July 28,2021

【PUFsecurity News】PUFsecurity’s PUFcc Helps IoT Devices Meet FIDO Device Onboard Specification

(Hsinchu, Taiwan, July 28th, 2021) — The FIDO (Fast Identity Online) Alliance is a global non-profit organization aiming to gather world experts to jointly develop technical standards for authentication of users and connected devices. For the trillions of connected devices worldwide, FIDO Alliance proposed a specification agreement in April of this year—FIDO Device Onboard (FDO), which defines how IoT devices are connected to the cloud simply and securely. This specification protocol uses asymmetric public and private key encryption technology and the ID of devices to achieve fast and secure access to the network.

According to Gartner’s forecast, by 2029, more than 15 billion IoT devices are used worldwide, which has created opportunities for improving efficiency and industrial innovation in all walks of life. The world’s major IC design companies are also actively investing in chip development in this field. However, the security issues of IoT products are still emerging and overlooked. The FIDO Alliance provides a standard that solves this problem, while PUFsecurity is the pioneer to propose a product — PUFcc, which uses PUF (Physical Unclonable Function) as the device ID and enables OEM/ODM to develop IoT devices that meet FDO standards.

PUFcc can assist IoT devices in complying with the security requirements within FDO protocol from Device Initialization to Transfer Ownership, which has been demonstrated and verified on FPGA. For IC to be used in IoT devices that need to comply with the FDO standard specifications, PUFcc will bring three major benefits:

1. The NeoPUF (Quantum-Tunneling PUF) in the PUFcc is used as the foundation of trust for deriving the ID and public/private keys required for device authentication without external key injection. On top of effectively preventing potential manipulation vulnerabilities, it also shortens and simplifies manufacturing flow for cost reduction.

2. PUFcc provides secure OTP for storing device credentials instead of storing device credentials in external non-secure flash memory.

3. PUFcc is built with NIST certified symmetrical and asymmetrical hardware crypto accelerator. Clients could customize the algorithm set to support all the security functions such as authentication, data encryption, integrity check, and other functions required by the FIDO Device Onboarding process and further cloud application service. Moreover, PUFcc is built with physical/digital anti-tampering designs, which can resist non-invasive side-channel attacks and invasive physical attacks (such as focused ion beam FIB attacks).
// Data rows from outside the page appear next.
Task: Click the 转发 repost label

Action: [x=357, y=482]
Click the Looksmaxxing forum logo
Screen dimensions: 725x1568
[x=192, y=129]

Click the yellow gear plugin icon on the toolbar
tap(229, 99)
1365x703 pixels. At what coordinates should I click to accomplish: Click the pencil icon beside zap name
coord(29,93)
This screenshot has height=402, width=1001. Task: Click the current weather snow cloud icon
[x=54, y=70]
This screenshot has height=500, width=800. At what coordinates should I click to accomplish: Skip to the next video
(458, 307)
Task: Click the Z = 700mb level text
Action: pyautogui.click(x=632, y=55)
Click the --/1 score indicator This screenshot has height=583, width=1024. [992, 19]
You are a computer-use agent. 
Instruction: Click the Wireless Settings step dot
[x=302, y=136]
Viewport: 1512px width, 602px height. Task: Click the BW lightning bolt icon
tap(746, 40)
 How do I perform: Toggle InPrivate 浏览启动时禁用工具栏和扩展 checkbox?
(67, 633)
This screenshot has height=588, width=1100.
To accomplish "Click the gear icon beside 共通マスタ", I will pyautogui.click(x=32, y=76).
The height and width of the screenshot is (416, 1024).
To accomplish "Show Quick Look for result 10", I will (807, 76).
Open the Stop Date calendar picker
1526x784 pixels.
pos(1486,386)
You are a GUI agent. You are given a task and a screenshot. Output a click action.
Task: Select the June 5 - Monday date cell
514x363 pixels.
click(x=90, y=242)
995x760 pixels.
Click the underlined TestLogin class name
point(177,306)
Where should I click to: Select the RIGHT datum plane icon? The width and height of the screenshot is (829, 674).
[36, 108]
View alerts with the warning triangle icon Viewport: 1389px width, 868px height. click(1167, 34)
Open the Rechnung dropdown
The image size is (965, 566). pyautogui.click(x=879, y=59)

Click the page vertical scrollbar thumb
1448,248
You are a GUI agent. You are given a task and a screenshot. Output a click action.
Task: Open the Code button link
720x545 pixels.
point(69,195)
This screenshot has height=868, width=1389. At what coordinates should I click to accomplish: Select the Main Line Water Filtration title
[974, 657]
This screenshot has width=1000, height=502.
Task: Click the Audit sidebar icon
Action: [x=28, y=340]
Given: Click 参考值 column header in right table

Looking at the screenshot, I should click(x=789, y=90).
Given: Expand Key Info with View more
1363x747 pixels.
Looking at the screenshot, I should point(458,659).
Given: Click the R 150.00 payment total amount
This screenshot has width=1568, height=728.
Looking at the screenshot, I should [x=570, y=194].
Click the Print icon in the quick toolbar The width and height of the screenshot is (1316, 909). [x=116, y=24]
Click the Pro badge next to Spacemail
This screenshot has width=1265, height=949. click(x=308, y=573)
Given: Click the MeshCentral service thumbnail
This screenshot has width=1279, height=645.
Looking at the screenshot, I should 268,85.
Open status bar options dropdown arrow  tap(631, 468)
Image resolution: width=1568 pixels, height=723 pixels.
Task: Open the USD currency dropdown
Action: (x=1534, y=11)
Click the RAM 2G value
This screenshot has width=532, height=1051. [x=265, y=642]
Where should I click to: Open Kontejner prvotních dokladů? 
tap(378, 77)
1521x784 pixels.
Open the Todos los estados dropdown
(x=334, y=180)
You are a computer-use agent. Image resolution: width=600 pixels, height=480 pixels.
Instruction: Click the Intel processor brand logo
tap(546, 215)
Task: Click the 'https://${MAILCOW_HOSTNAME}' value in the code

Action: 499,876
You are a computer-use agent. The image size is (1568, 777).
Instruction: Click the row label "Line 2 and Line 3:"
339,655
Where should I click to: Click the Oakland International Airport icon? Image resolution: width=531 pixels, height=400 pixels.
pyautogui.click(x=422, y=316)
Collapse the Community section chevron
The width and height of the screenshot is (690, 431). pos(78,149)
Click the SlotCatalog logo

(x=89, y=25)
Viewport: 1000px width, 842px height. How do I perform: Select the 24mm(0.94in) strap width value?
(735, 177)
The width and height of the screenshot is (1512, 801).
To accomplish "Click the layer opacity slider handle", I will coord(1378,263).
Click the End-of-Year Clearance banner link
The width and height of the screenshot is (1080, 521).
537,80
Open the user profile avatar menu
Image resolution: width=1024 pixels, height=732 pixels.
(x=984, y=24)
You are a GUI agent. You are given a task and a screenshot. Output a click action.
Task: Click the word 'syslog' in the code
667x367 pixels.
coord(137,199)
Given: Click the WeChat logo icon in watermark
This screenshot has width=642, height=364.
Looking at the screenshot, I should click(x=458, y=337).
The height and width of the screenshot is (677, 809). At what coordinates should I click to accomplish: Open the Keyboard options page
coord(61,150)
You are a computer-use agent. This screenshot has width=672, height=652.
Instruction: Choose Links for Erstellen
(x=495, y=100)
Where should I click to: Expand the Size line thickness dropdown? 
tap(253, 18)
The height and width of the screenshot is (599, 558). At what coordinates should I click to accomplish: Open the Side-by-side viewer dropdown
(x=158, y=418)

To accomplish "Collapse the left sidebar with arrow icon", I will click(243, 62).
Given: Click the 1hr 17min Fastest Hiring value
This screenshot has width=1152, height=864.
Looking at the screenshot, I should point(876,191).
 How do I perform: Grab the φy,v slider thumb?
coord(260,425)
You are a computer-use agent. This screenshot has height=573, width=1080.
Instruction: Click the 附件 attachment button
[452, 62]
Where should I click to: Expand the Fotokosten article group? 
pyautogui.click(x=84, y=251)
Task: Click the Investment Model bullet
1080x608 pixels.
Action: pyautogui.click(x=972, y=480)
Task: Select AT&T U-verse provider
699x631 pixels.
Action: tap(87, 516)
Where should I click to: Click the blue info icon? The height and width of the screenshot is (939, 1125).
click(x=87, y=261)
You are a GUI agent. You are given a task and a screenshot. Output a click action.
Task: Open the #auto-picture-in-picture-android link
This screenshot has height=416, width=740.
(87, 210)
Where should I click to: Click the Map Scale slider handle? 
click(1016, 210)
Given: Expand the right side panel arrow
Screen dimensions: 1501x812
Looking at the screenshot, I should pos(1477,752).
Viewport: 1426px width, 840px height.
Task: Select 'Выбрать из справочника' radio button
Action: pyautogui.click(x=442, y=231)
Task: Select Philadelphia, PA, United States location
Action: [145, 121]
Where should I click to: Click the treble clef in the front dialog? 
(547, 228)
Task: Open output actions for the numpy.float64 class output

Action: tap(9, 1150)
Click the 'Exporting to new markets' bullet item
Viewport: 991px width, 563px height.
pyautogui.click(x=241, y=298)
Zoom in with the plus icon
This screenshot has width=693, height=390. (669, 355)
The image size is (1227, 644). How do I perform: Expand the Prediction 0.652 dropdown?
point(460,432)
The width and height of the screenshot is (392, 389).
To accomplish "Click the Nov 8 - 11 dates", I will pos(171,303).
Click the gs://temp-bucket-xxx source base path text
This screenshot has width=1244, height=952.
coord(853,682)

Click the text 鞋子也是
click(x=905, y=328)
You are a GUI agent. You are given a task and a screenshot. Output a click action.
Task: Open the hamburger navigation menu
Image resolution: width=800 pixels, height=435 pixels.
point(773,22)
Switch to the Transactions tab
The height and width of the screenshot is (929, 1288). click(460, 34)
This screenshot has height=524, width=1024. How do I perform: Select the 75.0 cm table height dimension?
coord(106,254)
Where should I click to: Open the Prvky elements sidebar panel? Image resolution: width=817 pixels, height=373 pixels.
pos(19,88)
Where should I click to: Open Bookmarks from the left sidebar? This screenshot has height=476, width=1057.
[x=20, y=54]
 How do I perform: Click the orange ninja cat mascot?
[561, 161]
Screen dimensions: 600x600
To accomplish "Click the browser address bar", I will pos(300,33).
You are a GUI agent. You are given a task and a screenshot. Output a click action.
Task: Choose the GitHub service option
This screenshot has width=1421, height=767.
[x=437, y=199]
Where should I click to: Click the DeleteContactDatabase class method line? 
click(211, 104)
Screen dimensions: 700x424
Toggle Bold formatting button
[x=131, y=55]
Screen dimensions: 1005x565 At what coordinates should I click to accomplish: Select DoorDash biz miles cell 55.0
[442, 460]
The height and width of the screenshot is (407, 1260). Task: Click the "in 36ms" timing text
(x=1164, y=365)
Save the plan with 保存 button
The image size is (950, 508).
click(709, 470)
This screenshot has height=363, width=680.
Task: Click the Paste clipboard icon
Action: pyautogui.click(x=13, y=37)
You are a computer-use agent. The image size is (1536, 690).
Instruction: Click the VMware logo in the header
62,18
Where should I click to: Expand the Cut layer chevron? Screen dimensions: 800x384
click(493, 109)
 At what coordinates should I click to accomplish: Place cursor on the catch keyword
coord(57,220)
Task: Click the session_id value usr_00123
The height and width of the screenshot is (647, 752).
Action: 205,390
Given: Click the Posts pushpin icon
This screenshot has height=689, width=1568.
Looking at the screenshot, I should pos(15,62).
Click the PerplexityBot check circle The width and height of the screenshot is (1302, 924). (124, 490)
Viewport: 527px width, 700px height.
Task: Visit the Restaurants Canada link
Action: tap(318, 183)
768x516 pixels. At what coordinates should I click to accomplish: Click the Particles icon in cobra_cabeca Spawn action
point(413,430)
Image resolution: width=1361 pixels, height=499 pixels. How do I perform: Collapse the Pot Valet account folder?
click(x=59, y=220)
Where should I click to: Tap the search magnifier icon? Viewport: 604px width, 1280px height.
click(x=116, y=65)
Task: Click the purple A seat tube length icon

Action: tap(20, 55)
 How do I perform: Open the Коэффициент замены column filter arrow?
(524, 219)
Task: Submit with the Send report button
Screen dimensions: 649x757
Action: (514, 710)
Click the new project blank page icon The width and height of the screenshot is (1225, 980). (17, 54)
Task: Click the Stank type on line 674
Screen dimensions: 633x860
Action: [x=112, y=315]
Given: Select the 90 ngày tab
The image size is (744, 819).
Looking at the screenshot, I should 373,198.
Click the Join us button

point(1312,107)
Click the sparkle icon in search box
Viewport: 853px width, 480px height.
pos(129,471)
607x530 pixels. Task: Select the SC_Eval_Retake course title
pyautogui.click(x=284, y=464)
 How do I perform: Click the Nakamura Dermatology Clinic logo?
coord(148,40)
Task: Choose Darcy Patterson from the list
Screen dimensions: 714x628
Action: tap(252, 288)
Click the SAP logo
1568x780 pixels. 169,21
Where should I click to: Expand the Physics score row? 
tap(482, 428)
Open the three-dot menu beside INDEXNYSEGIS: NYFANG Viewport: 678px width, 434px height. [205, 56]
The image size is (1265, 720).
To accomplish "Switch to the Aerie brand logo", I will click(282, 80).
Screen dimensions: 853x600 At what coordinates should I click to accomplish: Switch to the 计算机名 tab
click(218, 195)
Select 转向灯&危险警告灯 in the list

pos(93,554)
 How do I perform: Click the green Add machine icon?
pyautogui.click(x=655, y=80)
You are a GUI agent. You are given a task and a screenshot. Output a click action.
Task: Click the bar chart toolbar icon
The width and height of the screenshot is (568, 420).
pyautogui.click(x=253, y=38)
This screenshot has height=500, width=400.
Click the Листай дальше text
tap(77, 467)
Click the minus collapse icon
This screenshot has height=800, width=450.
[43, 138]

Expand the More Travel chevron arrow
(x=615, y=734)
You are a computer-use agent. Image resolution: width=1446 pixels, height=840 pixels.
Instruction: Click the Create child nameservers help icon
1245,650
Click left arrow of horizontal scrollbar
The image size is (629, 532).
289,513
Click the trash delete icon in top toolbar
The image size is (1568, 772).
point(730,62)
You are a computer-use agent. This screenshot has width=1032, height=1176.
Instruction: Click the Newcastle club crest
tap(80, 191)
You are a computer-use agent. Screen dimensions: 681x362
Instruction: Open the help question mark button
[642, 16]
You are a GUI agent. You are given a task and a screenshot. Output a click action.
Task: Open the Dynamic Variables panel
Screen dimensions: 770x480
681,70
“A device with built-in chip fingerprints to generate inborn root keys and identities can realize Zero Touch Device Deployment that required by the 5G and AIoT applications, enhance the security of IoT devices, and achieve zero-trust security for cloud applications.“ PUFsecurity EVP Evans Yang mentioned.

PUFsecurity has recently joined the FIDO Alliance is also taking part in the FIDO Taiwan Regional Engagement Forum.